Quillan stopped but pushed the door fully open with his foot to let his partners be seen, guns at the ready. “What we have here is a Mexican standoff.” Quillan said it loudly enough to be heard by the man outside the train car. And now he had full view of Shane Dennison.

The man stared up in disbelief. “Quillan?”

Quillan didn’t answer, mostly because his fury and disgust were choking him.

Dennison’s eyes smiled above the kerchief. “Well, I’ll be hogswallowed. Here I thought we were in trouble.”

“No trouble if you take your men and go. Or do you still leave them behind?”

Dennison cocked his head. “Now, that was not my fault. If you’d have followed orders—”

“I’m giving them now.” Quillan saw Dennison’s eyes spark, and he slid his finger to the trigger. “Clear out before people get hurt.”

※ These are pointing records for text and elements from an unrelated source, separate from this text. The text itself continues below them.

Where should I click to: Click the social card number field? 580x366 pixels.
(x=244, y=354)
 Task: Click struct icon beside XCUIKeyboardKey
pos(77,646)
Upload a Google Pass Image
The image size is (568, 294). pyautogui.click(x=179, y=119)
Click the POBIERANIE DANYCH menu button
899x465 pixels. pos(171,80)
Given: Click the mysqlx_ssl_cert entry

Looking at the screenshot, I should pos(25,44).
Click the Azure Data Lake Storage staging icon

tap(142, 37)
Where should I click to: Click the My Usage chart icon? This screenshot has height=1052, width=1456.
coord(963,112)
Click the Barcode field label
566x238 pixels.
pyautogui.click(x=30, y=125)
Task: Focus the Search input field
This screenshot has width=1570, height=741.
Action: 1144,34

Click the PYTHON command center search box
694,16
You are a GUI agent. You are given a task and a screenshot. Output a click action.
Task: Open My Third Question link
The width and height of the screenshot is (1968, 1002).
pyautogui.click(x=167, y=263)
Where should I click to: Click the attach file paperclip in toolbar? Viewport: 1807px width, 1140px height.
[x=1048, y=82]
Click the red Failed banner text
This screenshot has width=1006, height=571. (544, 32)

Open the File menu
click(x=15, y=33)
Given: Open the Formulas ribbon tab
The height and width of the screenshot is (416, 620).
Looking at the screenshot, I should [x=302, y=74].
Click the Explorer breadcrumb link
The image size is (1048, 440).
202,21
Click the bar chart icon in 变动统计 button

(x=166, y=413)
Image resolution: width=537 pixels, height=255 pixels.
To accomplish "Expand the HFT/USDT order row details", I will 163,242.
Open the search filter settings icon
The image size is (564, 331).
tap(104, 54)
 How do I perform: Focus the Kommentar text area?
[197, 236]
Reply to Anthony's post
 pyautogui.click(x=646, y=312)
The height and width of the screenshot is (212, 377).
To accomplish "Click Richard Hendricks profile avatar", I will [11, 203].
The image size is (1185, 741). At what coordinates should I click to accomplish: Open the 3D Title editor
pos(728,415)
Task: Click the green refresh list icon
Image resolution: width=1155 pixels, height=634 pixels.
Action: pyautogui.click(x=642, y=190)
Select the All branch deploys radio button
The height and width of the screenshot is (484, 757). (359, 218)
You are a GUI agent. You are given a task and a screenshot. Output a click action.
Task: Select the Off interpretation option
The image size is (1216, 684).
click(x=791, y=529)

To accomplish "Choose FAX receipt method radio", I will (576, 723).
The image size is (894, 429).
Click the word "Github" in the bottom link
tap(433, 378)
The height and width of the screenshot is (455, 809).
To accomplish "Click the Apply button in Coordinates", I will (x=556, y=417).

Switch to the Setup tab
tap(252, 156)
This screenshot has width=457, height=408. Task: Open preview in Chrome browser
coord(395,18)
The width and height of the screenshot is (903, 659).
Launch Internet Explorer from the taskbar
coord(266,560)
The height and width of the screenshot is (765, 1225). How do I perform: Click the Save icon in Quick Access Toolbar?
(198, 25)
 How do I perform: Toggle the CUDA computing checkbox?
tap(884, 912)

“Are you threatening me?” Dennison’s own finger twitched. He’d been a terrible shot, but that was fourteen years ago, when Quillan had been impressed by his august age of eighteen and every honeyed word that proceeded from his mouth. Fourteen years was time enough to develop skill with a weapon, especially when it appeared he used it for his livelihood.

The other men were looking tense and uncertain. Quillan knew the longer they waited the tighter the nerves would get. He glanced quickly at the agent, who seemed relieved to have backup but not sure where to go from there.